The original scuplture was a gift to the city of Copenhagen in 1913 from Carlsberg Brewery founder Carl Jacobsen. The sculptors' heirs have often sued artists over rights to the mermaid image, with some success, and the copyright expires in 2029. 
The Asaa Mermaid sculptor, Palle Mørk, denied deliberate appropriation. His mermaid is made of granite, whereas the Copenhagen version is made of bronze, and is chubbier. "I didn't think we destroyed art works in Denmark," said Mørk. "That's something the Taliban do." 


New Right chair promoting public-sector layoffs. Photo: Søren Bidstrup.

So sue me too!
Now Mermaid No. 3 is stealing attention.

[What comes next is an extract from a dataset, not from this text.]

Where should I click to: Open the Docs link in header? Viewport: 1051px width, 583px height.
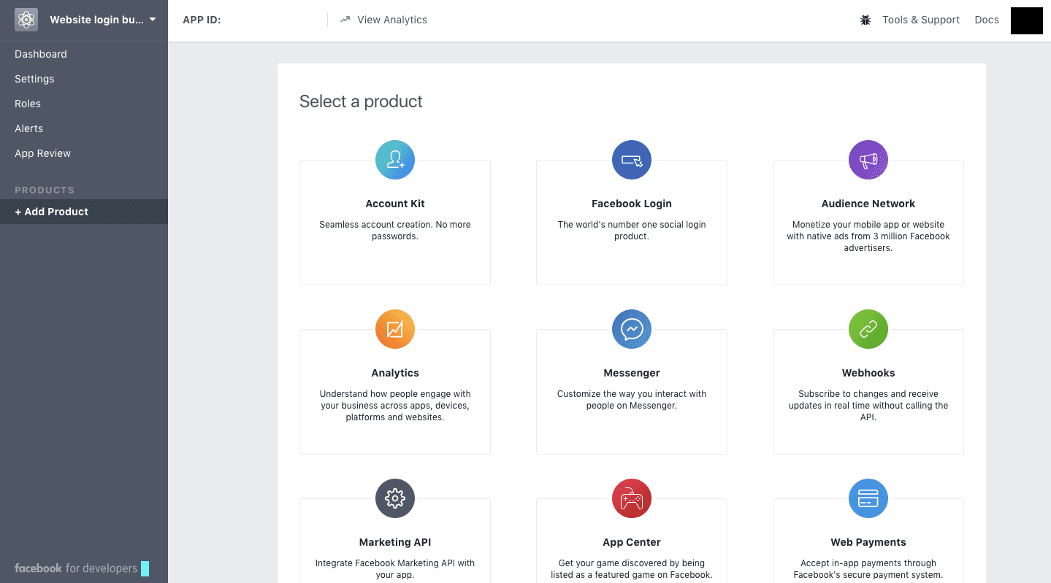(x=986, y=20)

The libertarian Nye Borgerlige (New Right) party launched its biggest policy campaign, featuring 
cuts in taxes and social services (DK). It succeeded in positioning itself as not only the most anti-tax and most anti-immigration party but also the o
ne with the hottest party leader, Pernille Vermund, shown above. She's "ready with a drastic plan," says the ad, "Will make big changes to Denmark." The main beneficiary of the campaign may be the Danish People’s Party, which had been losing voters to the New Right but now stands to reclaim some who didn't realize how much the party wants to reduce social welfare.

Combatting EU bureaucracy

The Danish People’s Party can use a boost because Morten Messerschmidt, its vice chair and “crown prince,” has been given a conditional six-month prison sentence for swindling EU funds (DK). The money had been intended for a conference in Skagen, Denmark, in 2015 on European issues involving MELD, an international (Euroskeptical) conservative confederation, but the conference apparently consisted only of the party’s usual summer meetings. The charges also included falsifying EU documents. Messerschmidt is known as a sharp debater, but his party colleagues' testimony at the extraordinary trial gave no support for his position. He will appeal the sentence.

Nursing a grudge

The government pronounced sentence on the two-month nurses’ strike (DK). With no progress in negotiations, it intervened and ordered the nurses back to work, causing some to doubt the continuing efficacy of the "Danish model" of labor relations. The hospitals were accumulating about two years of backlogs in elective surgery, and the nurses had exhausted their strike funds. The union never gained much public support for an additional wage increase. Perhaps they thought they would be rewarded for their heroic efforts during the pandemic, but people apparently had their enough of their own pandemic problems to worry about.